Categories: BlogCollaboration

The secret to a smooth helpdesk experience

There’s no such thing as a “good” IT call—every call starts with a problem somewhere down the line, but that doesn’t mean your helpdesk experience needs to be an unpleasant one.

One of Newmind Group’s core values is “communicate comfortably, responsibly, and with care,” and helpdesk is one of the most important places to exhibit that. As far as channels, helpdesk clients can reach us via phone, email, or chat messaging through a portal we have in place (we even stay in touch on social)—needless to say, communication defines the job!
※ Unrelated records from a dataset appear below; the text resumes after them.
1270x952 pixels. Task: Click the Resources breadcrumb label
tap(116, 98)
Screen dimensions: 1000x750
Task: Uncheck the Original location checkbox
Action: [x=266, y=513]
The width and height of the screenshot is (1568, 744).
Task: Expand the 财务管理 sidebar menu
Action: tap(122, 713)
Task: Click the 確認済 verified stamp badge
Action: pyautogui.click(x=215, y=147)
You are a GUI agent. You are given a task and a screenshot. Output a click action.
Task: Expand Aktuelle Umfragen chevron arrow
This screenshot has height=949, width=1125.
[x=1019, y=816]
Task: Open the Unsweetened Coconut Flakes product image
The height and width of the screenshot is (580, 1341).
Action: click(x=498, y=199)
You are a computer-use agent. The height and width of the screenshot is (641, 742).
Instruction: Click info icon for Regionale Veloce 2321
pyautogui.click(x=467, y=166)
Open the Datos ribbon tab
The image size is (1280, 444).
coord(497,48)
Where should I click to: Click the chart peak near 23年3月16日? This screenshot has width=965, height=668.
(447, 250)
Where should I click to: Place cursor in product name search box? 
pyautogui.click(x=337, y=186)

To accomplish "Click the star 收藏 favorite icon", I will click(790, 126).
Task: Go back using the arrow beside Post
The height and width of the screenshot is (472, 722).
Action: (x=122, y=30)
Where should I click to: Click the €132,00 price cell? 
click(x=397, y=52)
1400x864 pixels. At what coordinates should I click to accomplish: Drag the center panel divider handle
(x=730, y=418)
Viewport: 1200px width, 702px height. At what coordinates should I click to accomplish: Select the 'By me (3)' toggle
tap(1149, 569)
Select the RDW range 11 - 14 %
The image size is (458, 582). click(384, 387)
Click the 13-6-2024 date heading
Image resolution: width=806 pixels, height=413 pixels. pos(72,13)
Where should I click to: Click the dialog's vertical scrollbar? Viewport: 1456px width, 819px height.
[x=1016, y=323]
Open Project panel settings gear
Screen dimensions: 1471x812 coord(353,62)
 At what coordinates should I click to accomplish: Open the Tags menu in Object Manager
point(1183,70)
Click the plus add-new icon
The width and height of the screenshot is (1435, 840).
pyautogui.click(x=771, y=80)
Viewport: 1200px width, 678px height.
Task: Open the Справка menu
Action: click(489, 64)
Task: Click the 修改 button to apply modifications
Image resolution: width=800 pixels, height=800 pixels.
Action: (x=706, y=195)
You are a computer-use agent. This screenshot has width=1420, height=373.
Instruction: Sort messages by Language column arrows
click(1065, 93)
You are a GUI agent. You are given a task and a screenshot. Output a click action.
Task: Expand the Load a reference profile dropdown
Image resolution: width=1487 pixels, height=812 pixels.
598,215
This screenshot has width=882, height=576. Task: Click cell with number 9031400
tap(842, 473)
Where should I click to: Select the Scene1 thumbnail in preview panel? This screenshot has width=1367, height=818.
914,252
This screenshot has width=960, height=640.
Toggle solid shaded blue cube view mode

Some users really love our chat feature and rarely make a touch by phone or email. Others will call on the phone, while some would rather submit a ticket for their issue and check-in at their leisure. So what can we do to help satisfy every type of user?

Keep it human

I try to approach every situation not on a technical level, but more of a personal communication level—it kind of softens the differences there may be in technical understanding. If I get on a call and assume I need to “dumb things down,” and the caller is, in fact, very knowledgable, then I end up sounding like I’m spelling out the ABC’s for them! If I’m being too technical and they need the ABC’s, then I’ll either frustrate them, or they won’t be responsive because they aren’t keeping up.

The best approach I’ve found is foregoing the technical side of it—there’s obviously a technical problem that needs to be addressed, but connecting with a person on a human level makes it a deeper experience for both parties. Once you’re at that stage, you can let them breach the issue at hand, and feel out their technical expertise that way, so no one gets left behind.

A bit about vulnerability

The human connectivity aspect is one that really sticks with me! How do we maintain that connection with people? I took my approach from a TED talk called On Vulnerability, and I’ve read about it elsewhere online—it’s about sharing what Brene Brown refers to as “secrets.”

It doesn’t have to be something intimate or something you’d only share with your doctor (haha)—but say, you love a particular type of coffee: share that! You want to stay on point, obviously, but opening up about how we just got a new pinball machine, for instance—telling them I’m excited to see people playing in the office—that starts building a level of trust, or a the very least a bit of rapport. And the best part: we can engage more like friends, than this strictly clinical relationship! It makes work more fun.